--- Selected text ---
Overall, while the essay demonstrates strong grammatical range and accuracy, there are opportunities for refinement in both sentence structure variety and meticulous grammar and punctuation usage. Incorporating a wider array of complex sentence structures and maintaining consistent attention to grammatical details will further elevate the quality of your writing.
Bài sửa mẫu
It has been increasingly observed that governmental investment tends towards the expansion of public transportation rather than the construction of new roads. The reasons behind this shift and the implications, whether positive or negative, will be discussed below.
The decision to allocate funds to public transport instead of road construction can be attributed to two primary factors. Firstly, with the continuous rise in the human population, especially in urban areas, space becomes a premium. This rapid urban development often leaves little room for the construction of new roads amidst the growing number of buildings. Additionally, public transportation is favored for its capacity to accommodate more passengers than private vehicles, thereby easing congestion and contributing to a cleaner environment.
This shift towards public transport holds several benefits for society. By investing in public transportation, governments can potentially decrease traffic volume as commuters opt for these more efficient means of travel. This reduction in traffic can lead to fewer exhaust emissions, thereby purifying the atmosphere and promoting public health. Moreover, improved public transport infrastructure can alleviate traffic congestion, saving individuals valuable time in their daily activities and reducing their expenditures on fuel. Furthermore, it can mitigate the risk of severe injuries resulting from accidents, thus preventing substantial financial costs for both individuals and society as a whole.
In conclusion, the government’s decision to prioritize investment in public transport over road construction is a positive development driven by the need to accommodate urban growth and the practical advantages of public transportation. However, it is essential for authorities to strike a balance between these two forms of development to ensure adequate transportation options for all citizens.

--- Collected data ---
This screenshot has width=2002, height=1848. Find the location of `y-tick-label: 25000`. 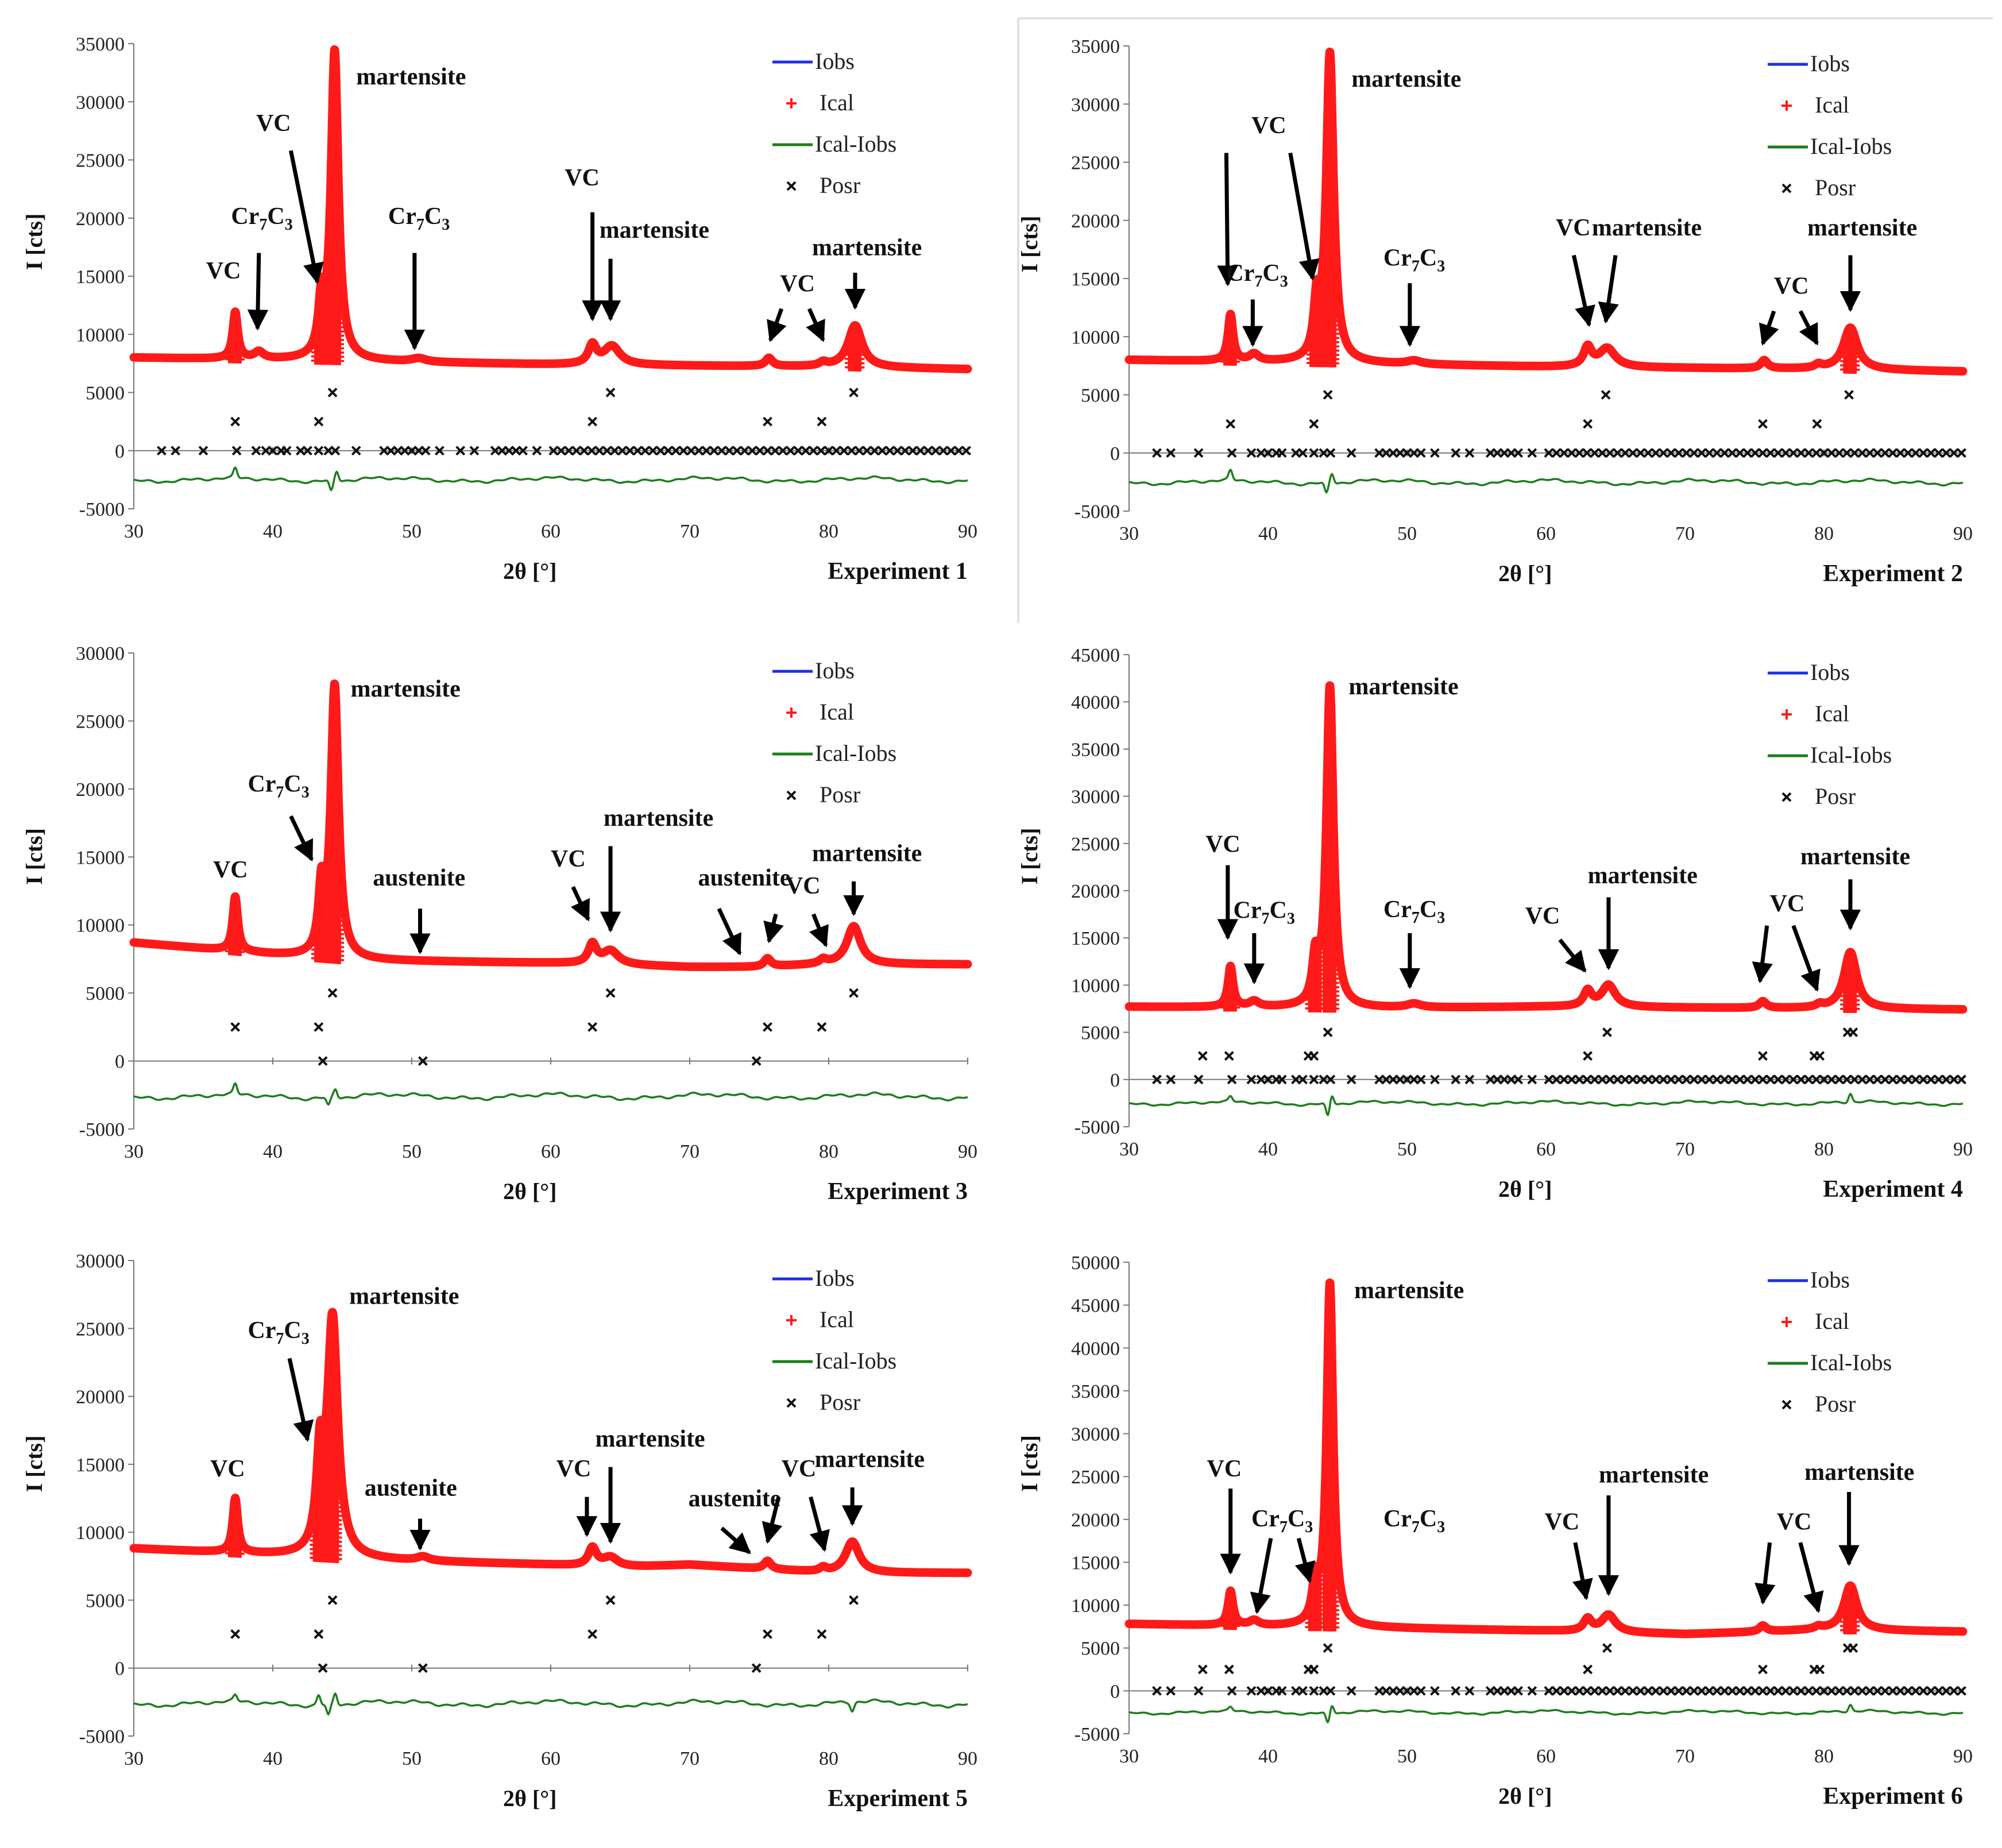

--- The task ---
From the essay on public transport investment, pull out the passage that begins at the words "Overall, while the" and stops after "of your writing.", copying it word for word.

--- Result of the task ---
Overall, while the essay demonstrates strong grammatical range and accuracy, there are opportunities for refinement in both sentence structure variety and meticulous grammar and punctuation usage. Incorporating a wider array of complex sentence structures and maintaining consistent attention to grammatical details will further elevate the quality of your writing.